Work instruction: Retype, exactly and with both ends included, the lines below from the one containing "You are a GUI" through the end; omit the pictures.

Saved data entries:
#####

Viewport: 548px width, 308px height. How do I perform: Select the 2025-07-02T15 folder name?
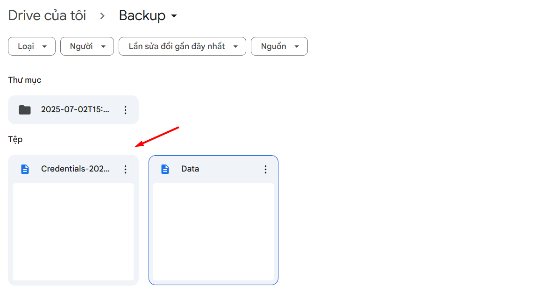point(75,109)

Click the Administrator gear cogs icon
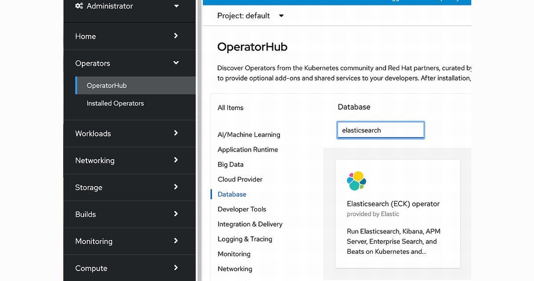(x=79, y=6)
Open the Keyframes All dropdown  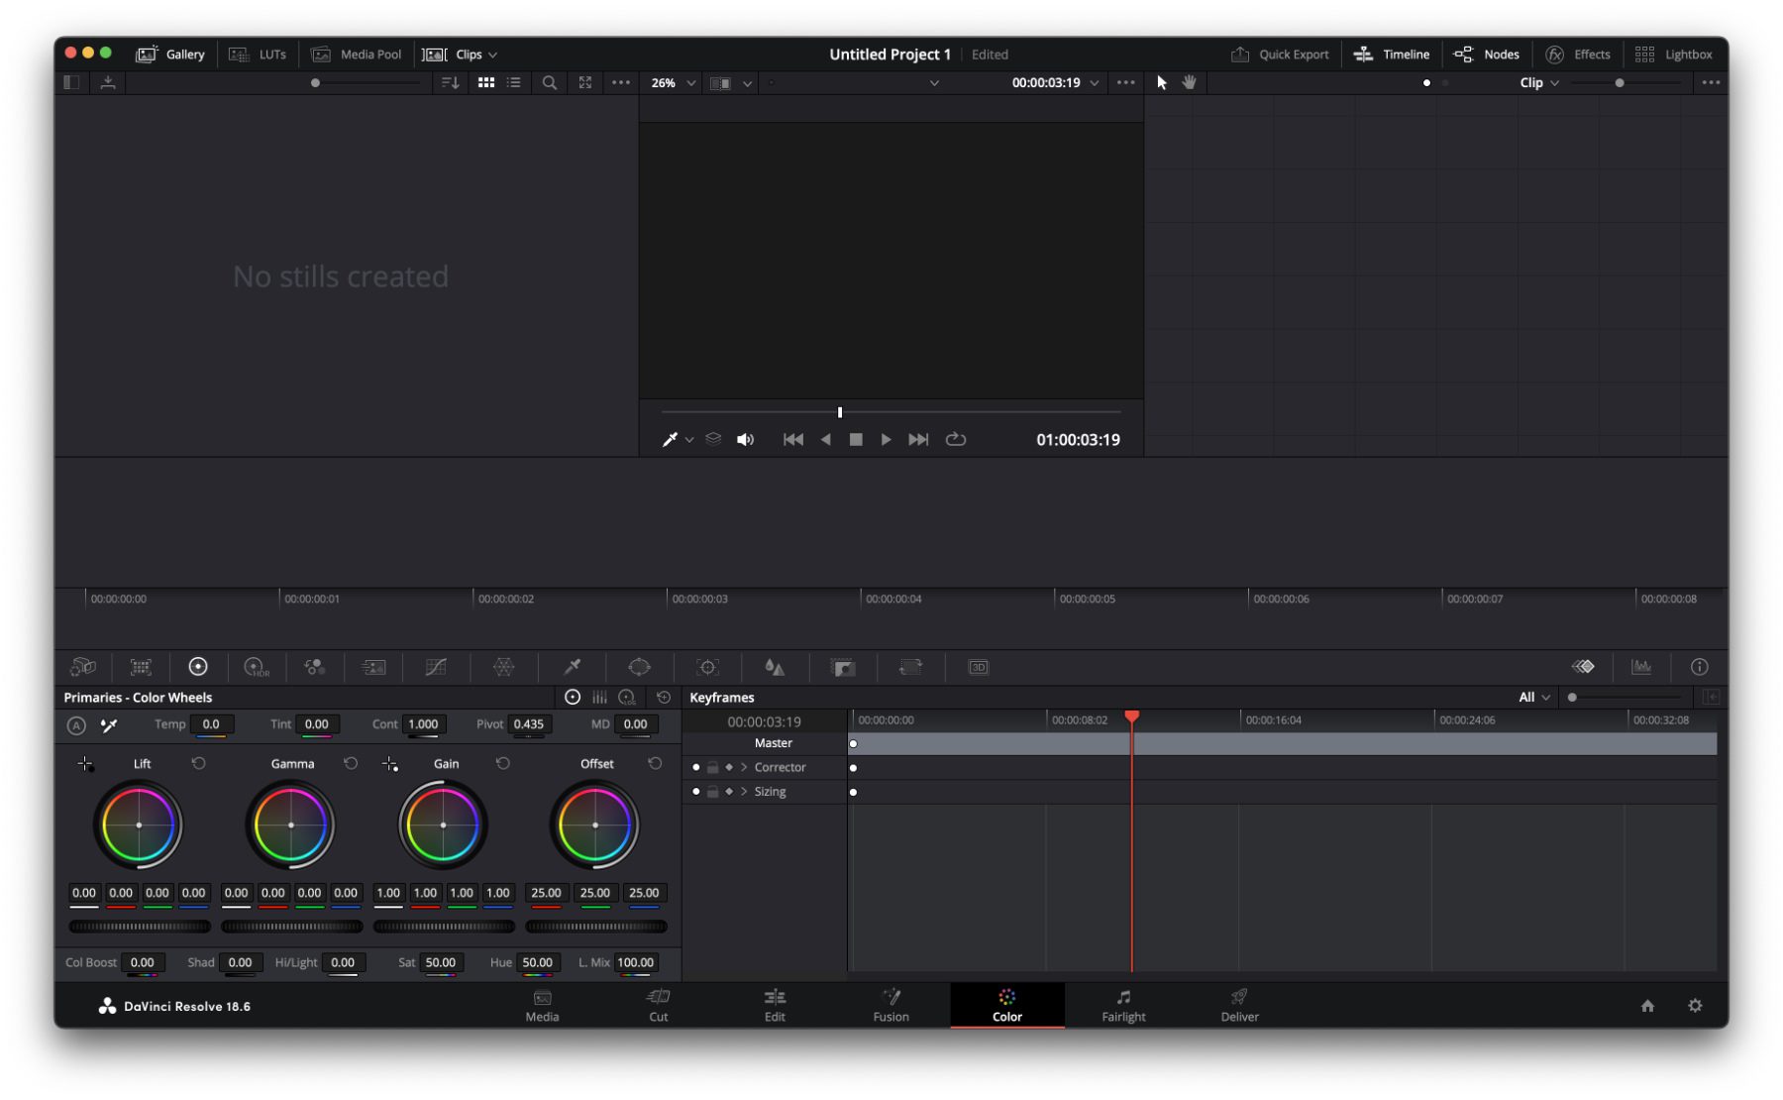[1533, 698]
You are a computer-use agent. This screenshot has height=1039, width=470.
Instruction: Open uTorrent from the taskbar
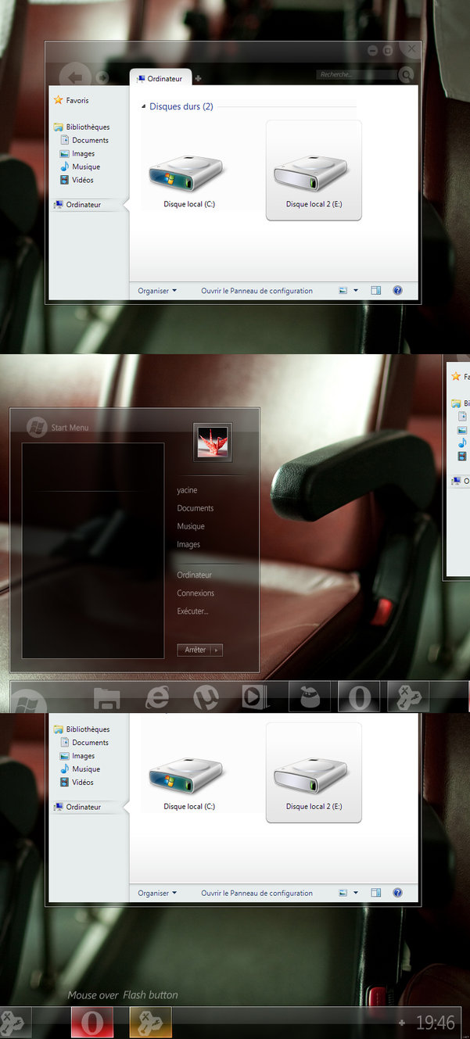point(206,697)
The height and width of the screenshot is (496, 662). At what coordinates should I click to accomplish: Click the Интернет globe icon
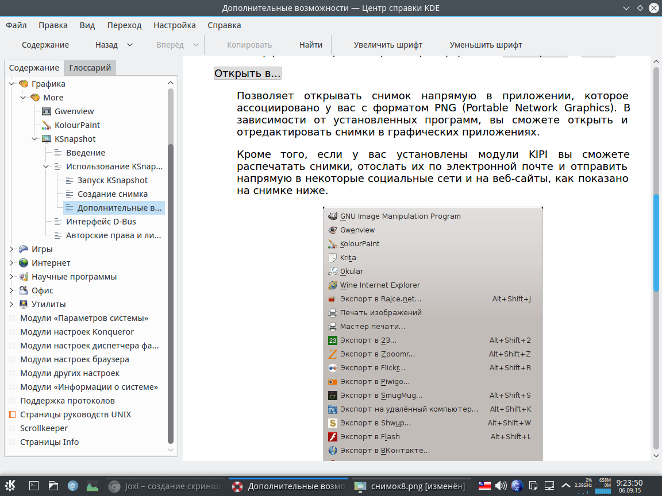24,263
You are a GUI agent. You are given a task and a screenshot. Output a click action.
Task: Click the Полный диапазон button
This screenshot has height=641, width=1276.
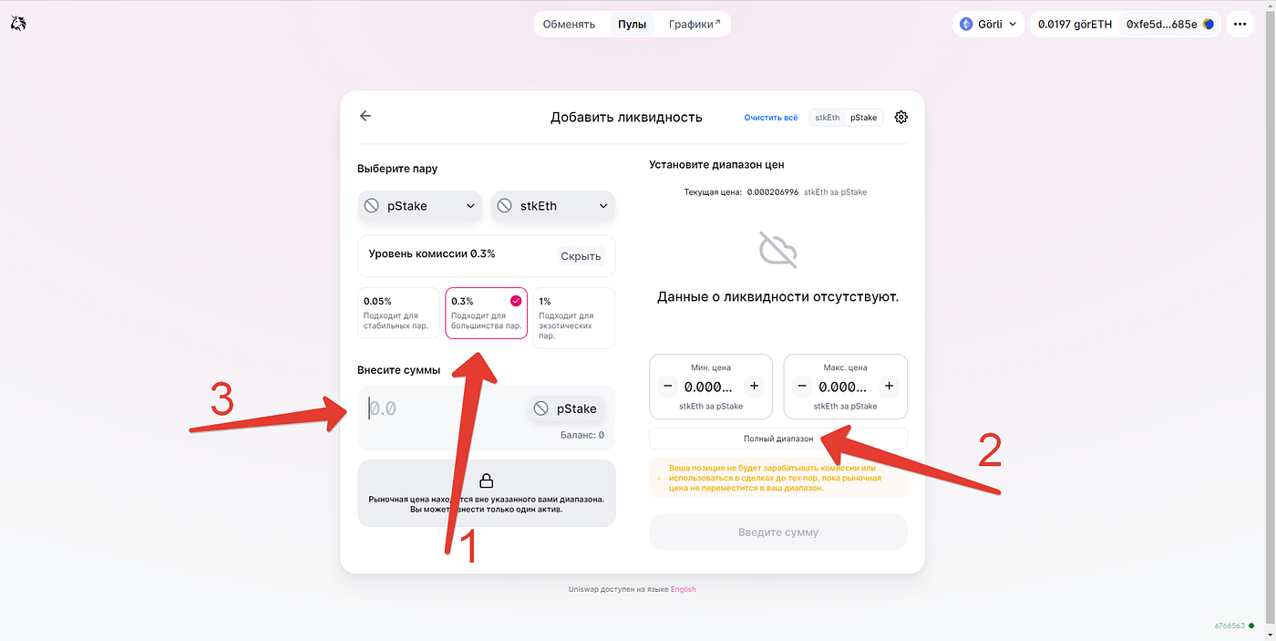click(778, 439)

#####

Expected answer:
You are a GUI agent. You are given a task and a screenshot. Output a click action.
Task: Click the Полный диапазон button
This screenshot has height=641, width=1276.
click(778, 439)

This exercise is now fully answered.